É, pois, neste bar decrépito que elas (as freguesas) acomodam os seus rabos rotundos para observar a quantidade exacta de sacos de compras que carregam as demais

(importa sobremaneira, é bom de notar, instalar-se nas cadeiras frias com o máximo de sacos de compras possível, sinal de sucesso no sonho lusitano),

há que fingir conversar com as vizinhas (disfarçando com tragos rápidos de bicas mornas) para poder dialogar, acima de tudo e porque é isso que verdadeiramente conta, com os sacos de compras das outras.

É também na esplanada a céu fechado, que eles (os fregueses) fumam os seus cigarros nacionais (numa uniformidade de gosto que previne o cravanço) e tragam em goles gulosos cervejas de medida comedida (as grandes perdem rapidamente frescura).

Eles estão sentados no ângulo oposto ao balcão, trincando rissóis (quando sentem muita larica) e cuspindo cascas de tremoço (quando apenas a querem distrair).

Contam, nas gargalhadas que enfeitam a conversa reservada a machos, anedotas sobre mulheres. Se uma senhora se aproxima , quase sempre se calam. Ocasionalmente, dirigem-lhes a palavra (o que sucede apenas quando as qualidades sedutoras são unanimemente observáveis pela sabedoria barata daquela horda de alarves).

Estes piropos são lançados do canto onde eles, os fregueses, teimosamente persistem em se plantar:

Tal faz-se junto da penumbra que cerca a casa de banho das senhoras, à boca do trajecto que as senhoras têm de percorrer em passo rápido,

Para escapar aos olhares sôfregos dos senhores.

É, pois, neste bar, chutado para canto de um shopping remoto, que Sílvio, que nunca teve uma mãe (pelo menos que fosse digna da enormidade opressiva da palavra: “mãe”), serve com indiferença freguesas e fregueses.

Sílvio gostaria de passar à acção.

Espancar, talvez até à morte, as pessoas indiferentes. Para Sílvio, há sujeitos que não contam enquanto tal.

Infelizmente para o quadro de valores que foi interiorizando na ausência de superior aconselhamento (materno ou outro), Sílvio sente enorme frustração por ninguém tomar as rédeas.

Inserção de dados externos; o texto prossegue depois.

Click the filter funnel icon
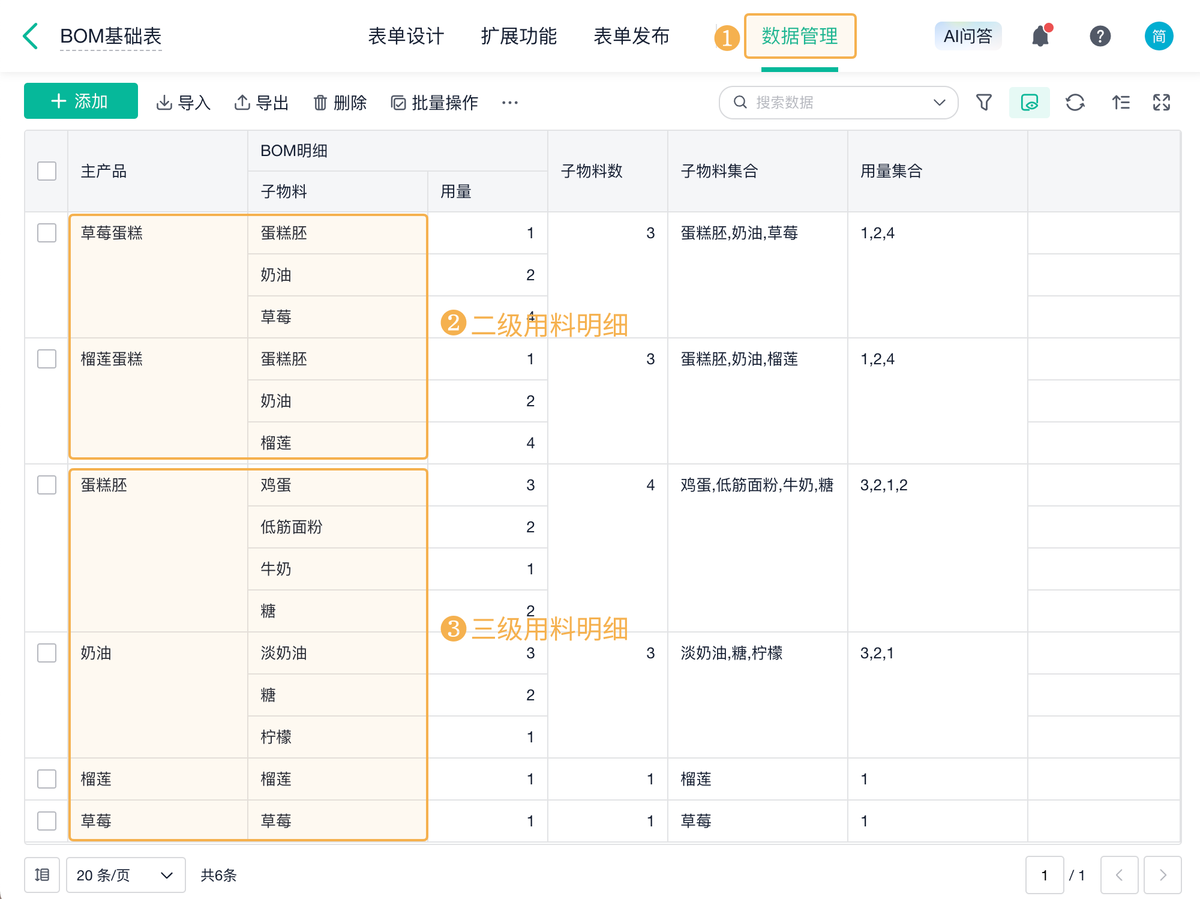This screenshot has width=1200, height=899. (984, 102)
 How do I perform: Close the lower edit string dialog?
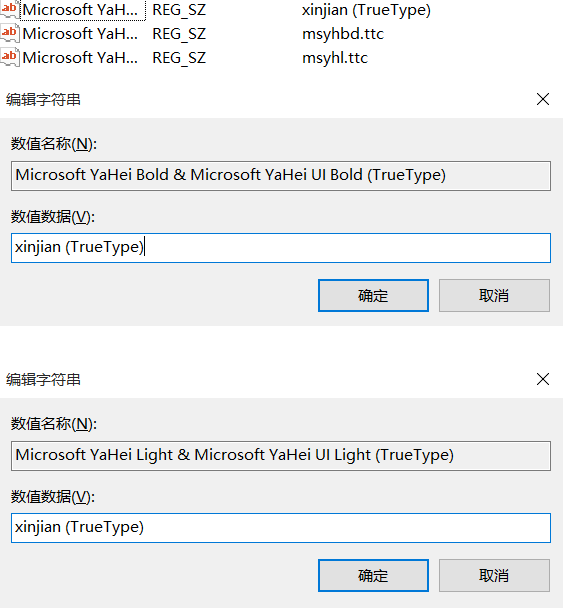click(x=543, y=379)
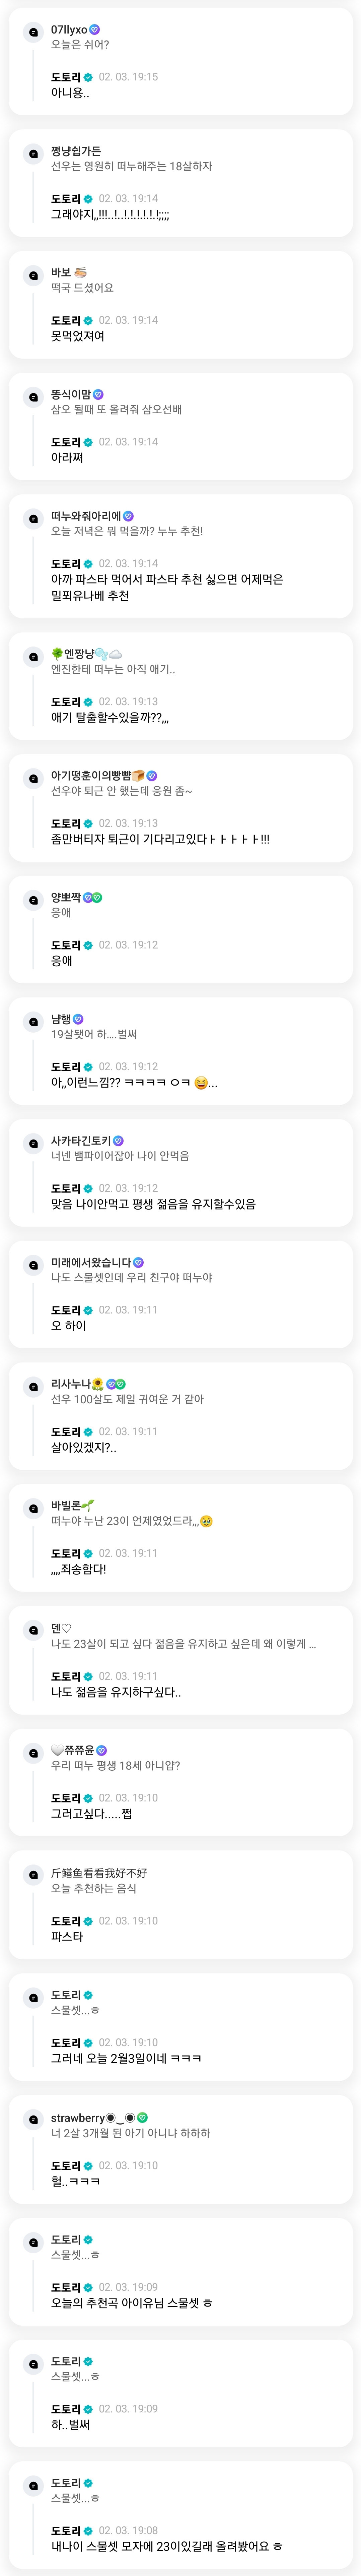Click 도토리's name on the 응애 reply
361x2576 pixels.
(x=66, y=945)
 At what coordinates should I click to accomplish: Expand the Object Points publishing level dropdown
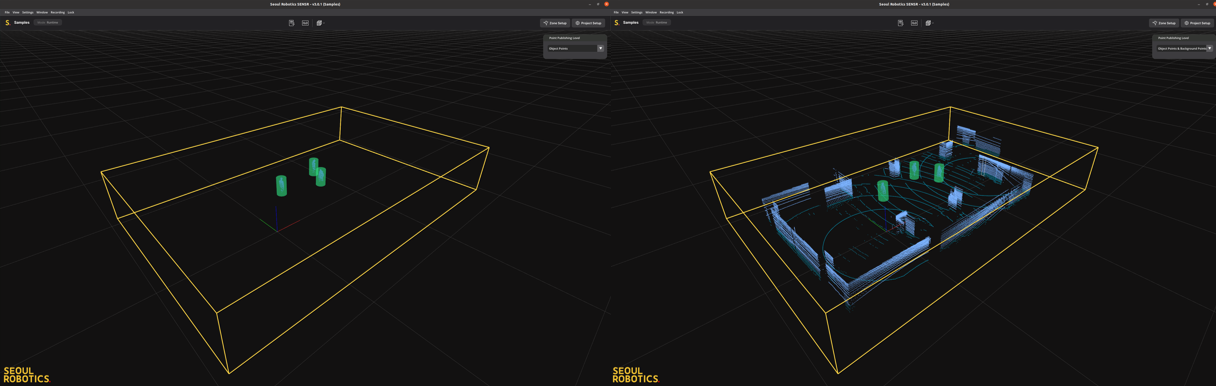(575, 48)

Sílvio gostaria, é evidente, de fazer justiça pelas próprias mãos mas, não sem hedionda vergonha, resigna-se a esperar que uma mirífica milícia de jovens suburbanos trate do assunto

(Sílvio acredita ainda menos no Governo ou nos políticos, que deram provas dadas que jamais deram, dão ou darão conta do recado).

Espera que uns jovens heróis sujem as mãos por ele, para que as suas possam permanecer limpas.

E assim vai, com a ira que só a cobardia consegue suster, servindo bicas mornas e cervejas de medida comedida àquela gente suja.

2 comments:

SC 20 de outubro de 2008 às 18:44  

Ocorreu-me logo esse CC. Subúrbio, antigo, Amadora (não sabia o nome). O que é curioso, uma vez que nunca lá entrei (mas já lá passei à porta, de carro)!

Magnífica crónica, como é costume.

Garf 21 de outubro de 2008 às 14:08  

Não foi neste abençoado babilónia que há um bom par de anos caiu um óbus vindo, por acidente, dos comandos da amadora?